» **Task to complete**
In the records below, find the line that contains "Александр Арзамазов (364, 1642)" and the line that contains "Глеб, а как". Set down exactly those lines and every line between them, and nothing more.

» **Records for the exercise**
────────────────
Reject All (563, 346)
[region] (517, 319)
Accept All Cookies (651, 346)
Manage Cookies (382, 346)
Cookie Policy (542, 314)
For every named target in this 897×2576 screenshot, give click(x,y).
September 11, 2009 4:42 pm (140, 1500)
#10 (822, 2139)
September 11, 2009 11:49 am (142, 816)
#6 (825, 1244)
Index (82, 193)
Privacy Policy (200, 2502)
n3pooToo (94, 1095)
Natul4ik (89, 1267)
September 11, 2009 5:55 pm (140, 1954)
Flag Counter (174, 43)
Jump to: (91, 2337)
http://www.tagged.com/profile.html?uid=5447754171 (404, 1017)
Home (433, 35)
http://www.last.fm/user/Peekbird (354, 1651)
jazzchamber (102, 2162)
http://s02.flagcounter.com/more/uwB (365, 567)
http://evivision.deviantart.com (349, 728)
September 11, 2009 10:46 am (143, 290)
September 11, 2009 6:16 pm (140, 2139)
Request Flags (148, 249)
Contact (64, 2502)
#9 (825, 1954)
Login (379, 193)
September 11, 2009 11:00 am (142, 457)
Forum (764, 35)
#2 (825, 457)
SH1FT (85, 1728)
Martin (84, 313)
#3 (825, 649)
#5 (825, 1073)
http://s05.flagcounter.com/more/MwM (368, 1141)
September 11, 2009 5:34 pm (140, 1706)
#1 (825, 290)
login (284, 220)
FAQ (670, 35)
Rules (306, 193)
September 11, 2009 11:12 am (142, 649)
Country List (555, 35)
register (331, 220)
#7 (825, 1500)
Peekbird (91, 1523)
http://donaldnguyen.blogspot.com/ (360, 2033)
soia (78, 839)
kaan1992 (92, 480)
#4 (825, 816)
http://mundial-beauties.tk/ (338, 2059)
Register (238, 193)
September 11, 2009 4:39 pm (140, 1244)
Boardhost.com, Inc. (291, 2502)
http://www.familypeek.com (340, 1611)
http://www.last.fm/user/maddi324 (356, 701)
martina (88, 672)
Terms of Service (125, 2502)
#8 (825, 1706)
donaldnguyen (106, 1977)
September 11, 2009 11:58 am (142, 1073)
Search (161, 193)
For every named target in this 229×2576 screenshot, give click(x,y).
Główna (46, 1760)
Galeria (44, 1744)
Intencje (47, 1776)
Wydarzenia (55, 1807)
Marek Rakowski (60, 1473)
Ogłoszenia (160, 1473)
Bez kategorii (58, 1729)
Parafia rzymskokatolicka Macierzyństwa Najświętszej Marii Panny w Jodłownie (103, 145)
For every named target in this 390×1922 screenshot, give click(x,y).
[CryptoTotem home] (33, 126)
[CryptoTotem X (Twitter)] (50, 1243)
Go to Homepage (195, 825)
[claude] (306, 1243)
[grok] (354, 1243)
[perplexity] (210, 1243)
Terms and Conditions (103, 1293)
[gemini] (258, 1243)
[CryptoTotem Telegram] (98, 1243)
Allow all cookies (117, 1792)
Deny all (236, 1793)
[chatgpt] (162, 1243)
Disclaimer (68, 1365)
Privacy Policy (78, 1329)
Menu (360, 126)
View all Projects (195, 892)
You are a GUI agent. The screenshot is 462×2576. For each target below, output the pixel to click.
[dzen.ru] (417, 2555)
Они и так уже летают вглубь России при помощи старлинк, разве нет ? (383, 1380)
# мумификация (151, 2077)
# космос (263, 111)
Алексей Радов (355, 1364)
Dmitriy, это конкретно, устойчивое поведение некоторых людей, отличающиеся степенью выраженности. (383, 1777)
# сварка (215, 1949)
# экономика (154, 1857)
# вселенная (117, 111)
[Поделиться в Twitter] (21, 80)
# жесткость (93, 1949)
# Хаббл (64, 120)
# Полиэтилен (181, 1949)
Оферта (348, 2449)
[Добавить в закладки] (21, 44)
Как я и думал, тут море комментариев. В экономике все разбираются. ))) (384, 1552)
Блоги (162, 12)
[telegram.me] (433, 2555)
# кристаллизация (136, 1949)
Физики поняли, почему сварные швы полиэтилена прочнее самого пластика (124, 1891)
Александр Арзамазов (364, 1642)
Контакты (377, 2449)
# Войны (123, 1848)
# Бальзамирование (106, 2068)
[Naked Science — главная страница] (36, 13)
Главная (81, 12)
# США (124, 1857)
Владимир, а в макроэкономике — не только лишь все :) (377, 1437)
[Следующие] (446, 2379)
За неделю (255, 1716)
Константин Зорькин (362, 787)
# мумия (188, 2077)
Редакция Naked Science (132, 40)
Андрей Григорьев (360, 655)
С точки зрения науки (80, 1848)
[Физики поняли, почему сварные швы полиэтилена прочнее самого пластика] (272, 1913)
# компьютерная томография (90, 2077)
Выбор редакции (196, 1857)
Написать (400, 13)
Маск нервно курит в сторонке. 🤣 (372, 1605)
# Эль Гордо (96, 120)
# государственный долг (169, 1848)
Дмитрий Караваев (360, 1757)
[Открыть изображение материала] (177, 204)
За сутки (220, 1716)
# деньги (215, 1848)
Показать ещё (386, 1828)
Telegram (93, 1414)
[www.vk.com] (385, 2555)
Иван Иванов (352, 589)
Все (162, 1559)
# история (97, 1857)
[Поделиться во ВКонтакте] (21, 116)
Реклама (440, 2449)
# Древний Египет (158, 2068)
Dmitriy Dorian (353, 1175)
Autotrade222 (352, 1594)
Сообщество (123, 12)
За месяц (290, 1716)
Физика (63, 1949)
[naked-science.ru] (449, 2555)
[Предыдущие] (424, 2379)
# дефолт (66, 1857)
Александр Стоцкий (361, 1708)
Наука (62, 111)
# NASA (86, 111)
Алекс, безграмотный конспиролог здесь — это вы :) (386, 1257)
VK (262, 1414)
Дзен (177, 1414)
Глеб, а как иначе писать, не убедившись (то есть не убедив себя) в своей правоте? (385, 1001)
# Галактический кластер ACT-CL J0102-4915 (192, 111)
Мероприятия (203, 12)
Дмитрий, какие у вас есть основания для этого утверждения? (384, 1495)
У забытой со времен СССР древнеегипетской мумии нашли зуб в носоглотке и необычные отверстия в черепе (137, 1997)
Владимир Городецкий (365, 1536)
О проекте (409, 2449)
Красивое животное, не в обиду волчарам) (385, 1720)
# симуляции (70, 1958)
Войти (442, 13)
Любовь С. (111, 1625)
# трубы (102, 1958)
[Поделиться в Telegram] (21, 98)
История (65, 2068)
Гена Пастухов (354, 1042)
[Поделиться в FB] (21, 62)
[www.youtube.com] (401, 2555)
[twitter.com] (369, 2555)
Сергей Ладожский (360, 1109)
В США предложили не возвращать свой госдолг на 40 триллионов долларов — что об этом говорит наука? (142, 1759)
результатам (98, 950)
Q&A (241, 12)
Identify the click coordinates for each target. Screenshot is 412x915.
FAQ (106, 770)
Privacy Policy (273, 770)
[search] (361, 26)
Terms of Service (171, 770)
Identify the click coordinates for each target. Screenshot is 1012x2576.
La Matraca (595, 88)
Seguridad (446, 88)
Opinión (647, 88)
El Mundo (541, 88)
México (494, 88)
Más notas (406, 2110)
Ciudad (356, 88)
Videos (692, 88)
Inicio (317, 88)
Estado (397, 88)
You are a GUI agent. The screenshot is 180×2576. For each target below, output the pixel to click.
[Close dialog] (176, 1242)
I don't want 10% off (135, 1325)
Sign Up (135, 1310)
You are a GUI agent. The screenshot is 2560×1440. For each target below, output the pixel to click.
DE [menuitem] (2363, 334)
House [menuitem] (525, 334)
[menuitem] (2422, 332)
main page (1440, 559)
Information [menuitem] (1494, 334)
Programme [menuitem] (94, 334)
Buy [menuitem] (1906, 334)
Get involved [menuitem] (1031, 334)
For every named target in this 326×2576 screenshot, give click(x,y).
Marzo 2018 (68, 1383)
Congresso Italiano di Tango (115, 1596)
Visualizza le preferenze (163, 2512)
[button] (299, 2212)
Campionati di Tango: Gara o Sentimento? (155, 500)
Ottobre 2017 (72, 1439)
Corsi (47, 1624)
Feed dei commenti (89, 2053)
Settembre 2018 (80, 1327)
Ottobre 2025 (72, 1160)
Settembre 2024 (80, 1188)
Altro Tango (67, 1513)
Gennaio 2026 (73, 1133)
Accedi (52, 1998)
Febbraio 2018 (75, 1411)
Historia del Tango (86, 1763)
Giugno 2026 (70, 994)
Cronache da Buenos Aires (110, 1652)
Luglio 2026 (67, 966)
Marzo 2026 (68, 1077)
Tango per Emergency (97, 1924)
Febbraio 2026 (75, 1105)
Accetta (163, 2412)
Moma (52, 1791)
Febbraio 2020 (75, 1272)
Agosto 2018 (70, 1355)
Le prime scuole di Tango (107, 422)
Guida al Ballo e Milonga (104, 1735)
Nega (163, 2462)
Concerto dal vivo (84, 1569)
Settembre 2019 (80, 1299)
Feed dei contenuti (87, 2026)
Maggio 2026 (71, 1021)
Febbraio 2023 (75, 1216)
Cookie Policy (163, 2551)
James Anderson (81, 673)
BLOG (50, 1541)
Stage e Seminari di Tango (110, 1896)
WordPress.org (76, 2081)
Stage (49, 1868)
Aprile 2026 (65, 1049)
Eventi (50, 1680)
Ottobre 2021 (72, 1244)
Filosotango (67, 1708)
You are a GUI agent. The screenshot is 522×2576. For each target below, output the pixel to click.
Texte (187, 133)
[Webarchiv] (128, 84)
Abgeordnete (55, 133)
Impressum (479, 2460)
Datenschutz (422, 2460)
────────────────
» **Written reply**
Александр Арзамазов (364, 1642)
Контакты (377, 2449)
# Войны (123, 1848)
# Бальзамирование (106, 2068)
[Naked Science — главная страница] (36, 13)
Главная (81, 12)
# США (124, 1857)
Владимир, а в макроэкономике — не только лишь все :) (377, 1437)
[Следующие] (446, 2379)
За неделю (255, 1716)
Константин Зорькин (362, 787)
# мумия (188, 2077)
Редакция Naked Science (132, 40)
Андрей Григорьев (360, 655)
С точки зрения науки (80, 1848)
[Физики поняли, почему сварные швы полиэтилена прочнее самого пластика] (272, 1913)
# компьютерная томография (90, 2077)
Выбор редакции (196, 1857)
Написать (400, 13)
Маск нервно курит в сторонке. 🤣 (372, 1605)
# Эль Гордо (96, 120)
# государственный долг (169, 1848)
Дмитрий Караваев (360, 1757)
[Открыть изображение материала] (177, 204)
За сутки (220, 1716)
# деньги (215, 1848)
Показать ещё (386, 1828)
Telegram (93, 1414)
[www.vk.com] (385, 2555)
Иван Иванов (352, 589)
Все (162, 1559)
# история (97, 1857)
[Поделиться во ВКонтакте] (21, 116)
Реклама (440, 2449)
# Древний Египет (158, 2068)
Dmitriy Dorian (353, 1175)
Autotrade222 (352, 1594)
Сообщество (123, 12)
За месяц (290, 1716)
Физика (63, 1949)
[naked-science.ru] (449, 2555)
[Предыдущие] (424, 2379)
# дефолт (66, 1857)
Александр Стоцкий (361, 1708)
Наука (62, 111)
# NASA (86, 111)
Алекс, безграмотный конспиролог здесь — это вы :) (386, 1257)
VK (262, 1414)
Дзен (177, 1414)
Глеб, а как иначе писать, не убедившись (то есть не убедив себя) в своей правоте? (385, 1001)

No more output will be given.